Report how many lines of the items below contain the word "with". Give only the number.

**Page and screen pointing data**
━━━━━━━━

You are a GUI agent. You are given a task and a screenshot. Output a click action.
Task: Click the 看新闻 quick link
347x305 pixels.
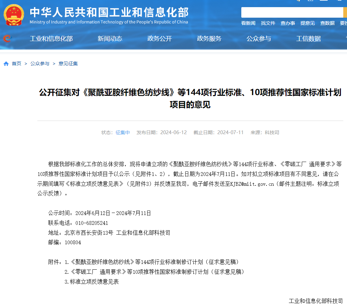[248, 23]
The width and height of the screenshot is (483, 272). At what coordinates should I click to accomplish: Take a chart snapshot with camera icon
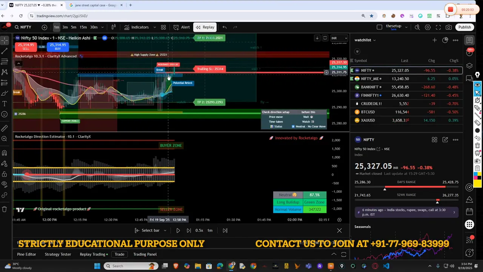(449, 27)
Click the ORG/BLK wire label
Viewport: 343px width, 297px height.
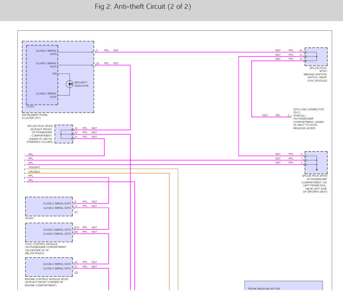pos(34,172)
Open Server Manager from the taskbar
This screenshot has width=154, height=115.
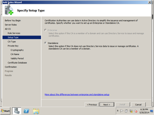[x=17, y=111]
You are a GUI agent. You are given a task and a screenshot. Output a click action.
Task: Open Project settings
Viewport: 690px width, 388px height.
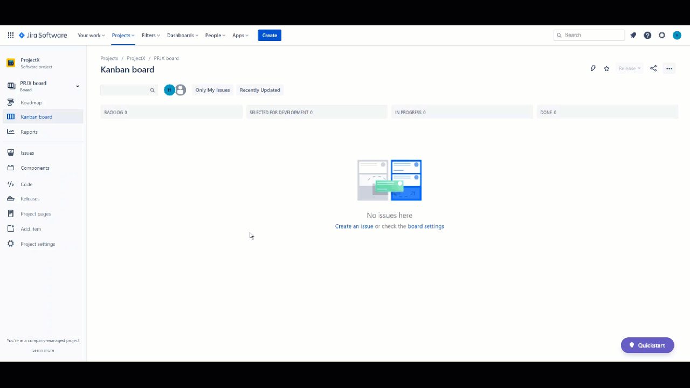pyautogui.click(x=38, y=244)
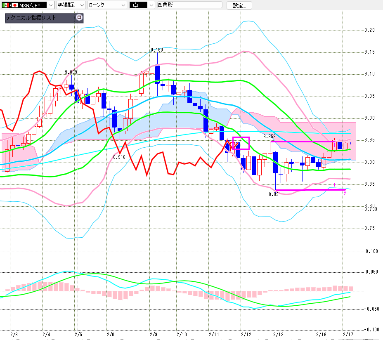Click the 8.916 low price label
This screenshot has height=340, width=383.
click(119, 157)

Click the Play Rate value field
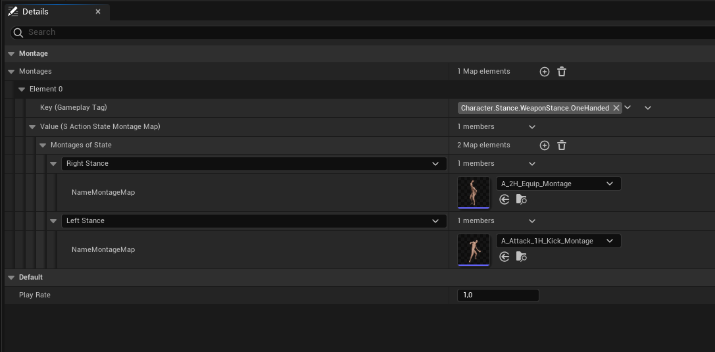click(497, 295)
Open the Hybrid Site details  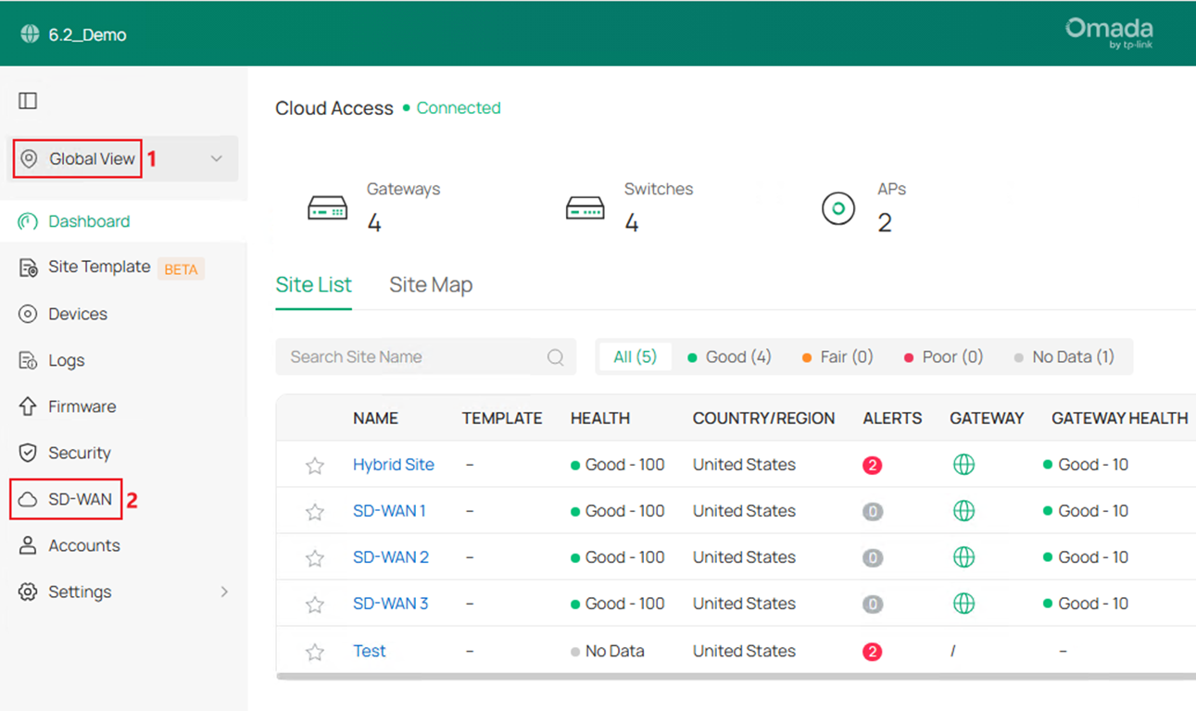point(394,464)
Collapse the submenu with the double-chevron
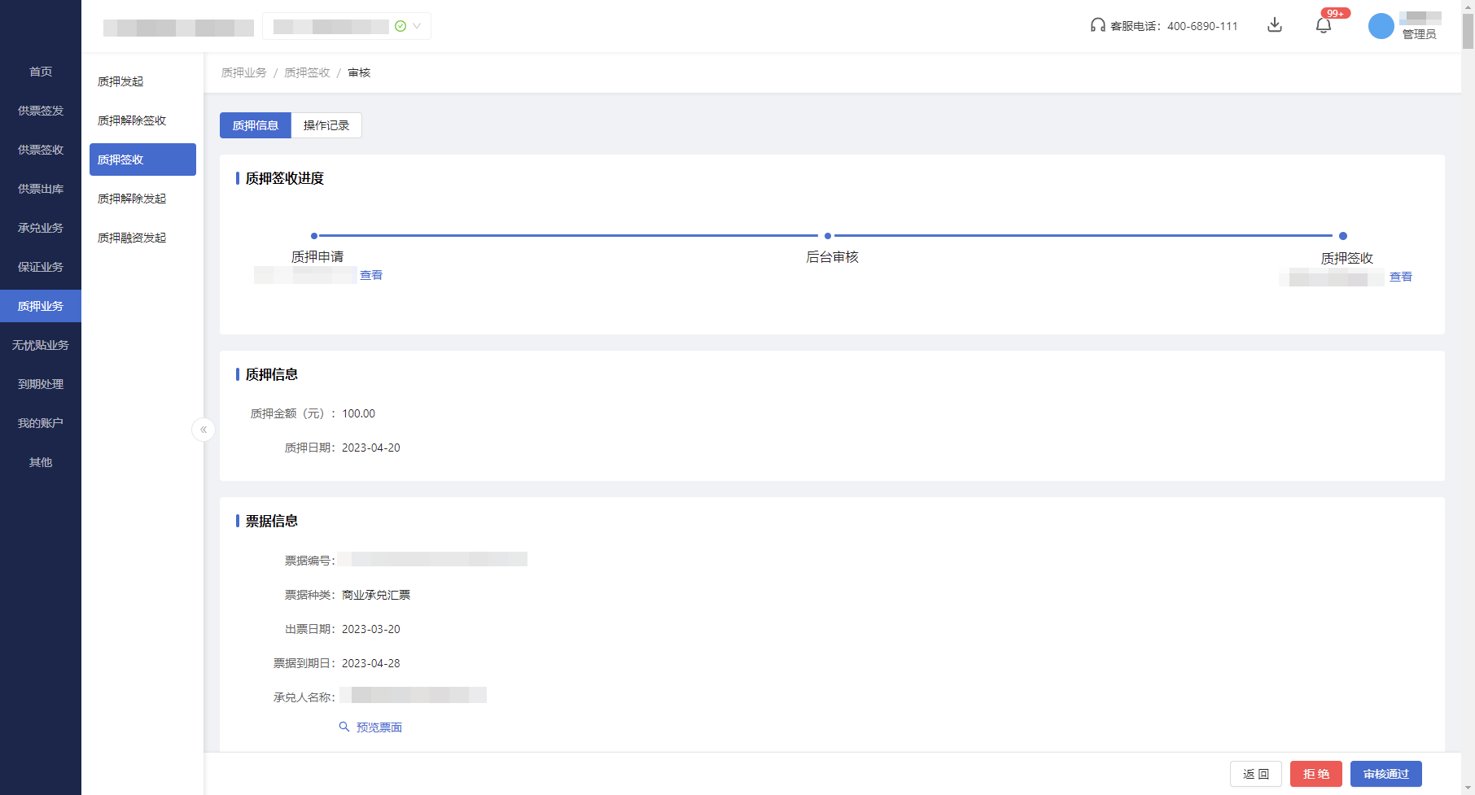This screenshot has width=1475, height=795. (x=204, y=430)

━━━━━━━━

**Response to this exercise**
2